My dad was not perfect, who is? What I do know is that from the minute he said, “I do” to my mom his first priority was always taking care and honoring his family. Six and a half years ago when my ex told me (on our 18th wedding anniversary/Father’s Day) that he was tired of being a husband and father and either I do it all or find someone to take his place because he had better things to do in his life; I remember being in complete shock by his words, and the worst part is my 13-year old daughter over heard him. I remember asking him “What kind of man abandons his family? My dad lost his first business right after I, one of five children, was born. Did he walk away? No, he sought out another career. After that he developed Multiple Sclerosis. Did he walk away? No, he sought out another career and started his own upholstery shop in his home, so he could provide for his family. When the MS took over and he could no longer work in his shop, did he walk away? No, he sought out another career (in his sixties now) and went back to college, so he could run a tax service out of his office. My dad never gave up. He was a real man and father.” My ex husband stood looking at me with dark, callous eyes, like a dementor from the book Harry Potter, who was about to suck away my soul, and said “Your dad wasn’t a man, he was a fool.”

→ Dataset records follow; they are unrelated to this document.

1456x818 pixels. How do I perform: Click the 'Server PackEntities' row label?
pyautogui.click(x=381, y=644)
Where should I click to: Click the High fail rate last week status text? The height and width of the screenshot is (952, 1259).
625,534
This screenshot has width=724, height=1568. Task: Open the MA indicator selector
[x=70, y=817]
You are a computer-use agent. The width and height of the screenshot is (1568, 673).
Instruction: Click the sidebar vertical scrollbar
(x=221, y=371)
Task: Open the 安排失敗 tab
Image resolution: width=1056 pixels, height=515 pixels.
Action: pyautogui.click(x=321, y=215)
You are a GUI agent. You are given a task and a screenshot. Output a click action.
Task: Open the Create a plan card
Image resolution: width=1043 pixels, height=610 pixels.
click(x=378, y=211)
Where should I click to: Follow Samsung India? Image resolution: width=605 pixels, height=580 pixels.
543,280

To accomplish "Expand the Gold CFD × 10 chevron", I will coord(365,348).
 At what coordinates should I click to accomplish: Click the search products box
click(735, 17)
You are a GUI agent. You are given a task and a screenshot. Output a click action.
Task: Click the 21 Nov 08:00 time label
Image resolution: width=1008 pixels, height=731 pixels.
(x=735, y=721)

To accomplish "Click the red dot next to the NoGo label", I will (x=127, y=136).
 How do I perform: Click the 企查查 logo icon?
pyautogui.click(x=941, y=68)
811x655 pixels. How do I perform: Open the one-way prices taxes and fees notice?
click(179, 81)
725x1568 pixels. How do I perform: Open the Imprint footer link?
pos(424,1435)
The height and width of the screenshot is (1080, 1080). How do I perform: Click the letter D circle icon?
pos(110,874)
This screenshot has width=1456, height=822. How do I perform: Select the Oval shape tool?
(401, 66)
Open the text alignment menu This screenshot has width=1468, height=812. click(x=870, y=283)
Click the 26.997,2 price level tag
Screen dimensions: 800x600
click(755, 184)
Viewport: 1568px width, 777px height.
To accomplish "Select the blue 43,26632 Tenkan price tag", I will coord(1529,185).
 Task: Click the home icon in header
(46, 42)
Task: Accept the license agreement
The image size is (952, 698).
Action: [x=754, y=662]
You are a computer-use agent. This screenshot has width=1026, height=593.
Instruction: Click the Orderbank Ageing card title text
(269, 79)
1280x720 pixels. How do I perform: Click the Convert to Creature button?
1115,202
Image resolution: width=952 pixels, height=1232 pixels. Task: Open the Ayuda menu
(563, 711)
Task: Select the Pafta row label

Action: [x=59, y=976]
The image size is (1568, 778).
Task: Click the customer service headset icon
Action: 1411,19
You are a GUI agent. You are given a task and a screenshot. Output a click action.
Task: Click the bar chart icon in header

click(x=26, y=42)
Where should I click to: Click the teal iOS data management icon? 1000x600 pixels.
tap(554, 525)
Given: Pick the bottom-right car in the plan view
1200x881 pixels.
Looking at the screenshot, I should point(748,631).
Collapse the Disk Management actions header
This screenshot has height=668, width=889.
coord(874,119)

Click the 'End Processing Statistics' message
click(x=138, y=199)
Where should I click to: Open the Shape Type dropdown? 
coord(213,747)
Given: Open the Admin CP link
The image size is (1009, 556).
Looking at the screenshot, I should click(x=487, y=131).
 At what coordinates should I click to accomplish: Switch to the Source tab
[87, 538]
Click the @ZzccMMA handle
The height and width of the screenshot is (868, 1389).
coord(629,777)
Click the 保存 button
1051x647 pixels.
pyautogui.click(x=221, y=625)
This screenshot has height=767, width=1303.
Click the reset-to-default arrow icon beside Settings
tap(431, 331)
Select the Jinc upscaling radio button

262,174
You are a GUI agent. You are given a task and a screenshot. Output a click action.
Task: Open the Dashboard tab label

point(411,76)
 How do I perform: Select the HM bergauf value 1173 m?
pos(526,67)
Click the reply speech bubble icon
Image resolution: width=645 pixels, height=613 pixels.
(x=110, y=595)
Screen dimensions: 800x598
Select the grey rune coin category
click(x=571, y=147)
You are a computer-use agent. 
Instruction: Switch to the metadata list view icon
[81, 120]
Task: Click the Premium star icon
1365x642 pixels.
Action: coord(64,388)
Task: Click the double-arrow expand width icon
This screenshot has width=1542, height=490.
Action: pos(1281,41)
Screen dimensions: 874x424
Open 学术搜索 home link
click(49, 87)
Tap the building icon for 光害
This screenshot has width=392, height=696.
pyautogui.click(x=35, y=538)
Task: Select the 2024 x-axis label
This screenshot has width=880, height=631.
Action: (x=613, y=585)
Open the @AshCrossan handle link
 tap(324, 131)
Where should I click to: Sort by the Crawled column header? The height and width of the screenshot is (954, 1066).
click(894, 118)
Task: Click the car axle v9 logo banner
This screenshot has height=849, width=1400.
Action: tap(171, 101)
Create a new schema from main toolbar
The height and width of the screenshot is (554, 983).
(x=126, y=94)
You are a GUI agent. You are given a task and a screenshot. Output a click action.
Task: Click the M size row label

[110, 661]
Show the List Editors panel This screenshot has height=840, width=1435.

I knew right then that my ex could never be a real role model for my children, as he showed me who the real fool was. My father may have already passed on, but my children knew him. He was their role model. They drew the above picture of him while I was still with my ex. When I asked my oldest son to draw a picture of family, he drew his grandparents. His version may have had my dad’s wheelchair, but it didn’t show my dad being helpless and defeated, it showed him the way I will always remember him: full of love for everyone that walked into his life. My parents taught me what love is.

When I was in college I was brutally attacked and I was so ashamed I never told anyone. My attacker began tormenting me and I decided I could no longer live with the shame anymore, and decided to end my life. Before I did, a co-worker, I barely knew, reached out to me and told me whatever was eating at me could be worked out. He told me if I ended my life, my oppressor won and the people I loved lost. He convinced me to tell someone; I went to my dad. I expected him to yell and scream at me and to be so ashamed, but instead he was calm, loving and gave me a huge hug; he told me he loved me and always would. He said there was only one thing that could change the way he looked at me, and that was if I ever gave up. He said I could fall on my face a thousand times, but the time I decided not to get up again, and try again, was the day he would walk away from me.

Those words carried me through the last twenty-five years. I have people constantly say they think I’m brave for surviving a sociopath, but what other alternative is there? My dad taught me that we are more than then the blockades that are thrown in our way. I work hard every day to honor my father, not a fool, but my hero; if I can pay it forward one way for him; I know it would be to help others see that obstacles are never so enormous that we cannot work to find a strategy around or through them. My journey has not been an easy one, and I’m confident there will be more barriers along the way, but life is always a work in progress, and as long as I am moving forward and making a better future for my children, myself, and others around me, then I have lived. Truly lived.